Jun 28, 2012
Saw this lorry with freshly harvested logs parked near the farm. Shocked, I found out that they are harvesting the trees at the back of the farm next to the forest reserve.
This is the area they are logging. I have wandered there since 1991 and I know practically every tree there. Some are easily 150 years old.
Another view of the area being logged. Up till today I cannot understand the economics of logging and how it benefits the people. Through our Government which represents our desires and wishes, we will get a royalty payment, I think for each tree. How much are we getting? RM5000 per tree? RM10,000 per tree? It is a one-off thing. After that, what? Wait another 150 years for the forest to recover and grow trees like that?
The loggers moved fast. Within a week, they have marred the hillside. No notification given to neighbours, no consultation, no EIA reports.
Me, inside the jungle, with my friends, the trees. Farewell my friends. There's nothing I can do since 30 million Malaysians want you guys to be chopped down.
Jun 20, 2012
Lemba or curculigo latifolia is native to Malaysia. We grow them at the farm to preserve them.
It has tiny, bright yellow flowers
They have fibers that can be used to make ropes and textiles.
A rope made from the fibre. Strong enough for farm use.
The Ibans use the fibre to make a textile called 'pua'
And most importantly, they have a taste-modifying protein which changes plain water and sour drinks to sweet. Japanese researchers have patented the protein.
Bunch of lemba fruits
The tiny taste-modifying fruits
Foreign researchers coming into Malaysia should be required to sign an agreement to share patent-rights and commercial benefits with the people of Malaysia as represented by the Government.
It is ridiculous and maddening to hear foreign researchers write that they have discovered that the plant can modify the taste of sour drinks to sweet when it is most likely the case that the local people told them about the plant and it is something the local people have known for generations.

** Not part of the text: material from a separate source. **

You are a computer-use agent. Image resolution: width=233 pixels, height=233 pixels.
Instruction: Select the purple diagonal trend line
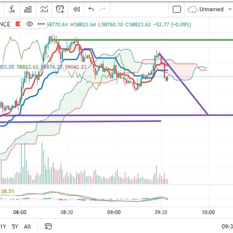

We have numerous emails, some frenetic, wanting this herb and that herb etc. from researchers local and foreign. I am sorry, I won't even bother to answer your email unless at the outset you declare that all research findings, etc will be shared, and in the event of patents, commercial profits, etc., to be share with an institution of our choosing.
Jun 01, 2012
I am wary about juicing vegetables, especially modern vegetables. They have been hybridized to grow too fast, and too ‘sweet’ and ‘juicy’. It is like broiler chickens – they are hybridized to grow fast and to develop large breasts.
Our tests have shown a change in the nutrients content of the broiler meat due to changes in dietary requirements to meet its fast growing nutritional needs. For example, saturated fats and omega 6 content sky-rockets, making it an ‘unbalanced’ meat, whether organic or not.
The same must apply to modern hybridized vegetables and fruits. They require more nitrogen for one. What happens to all these nitrogen in the plants, and what happens to us when we consume these day in and day out? And when they grow so fast, do they really have the time to absorb all the micro-nutrients in the soil that our body needs? Again, it does not matter whether the plants are organic or not. A fast growing plant is a fast growing plant and have the same nutrient requirements, whether organic or not.
For me, plants are essential for our health. So, for juicing, I juice PLANTS, not necessarily vegetables.
Here’s a plate of leaves and flowers that I use to juice:
(Click on pics to enlarge)
Leaves and flowers of plants which do not contain anti-nutritional factors like oxalates, which are slow growers, which have been tested in laboratories to have high antioxidants, etc.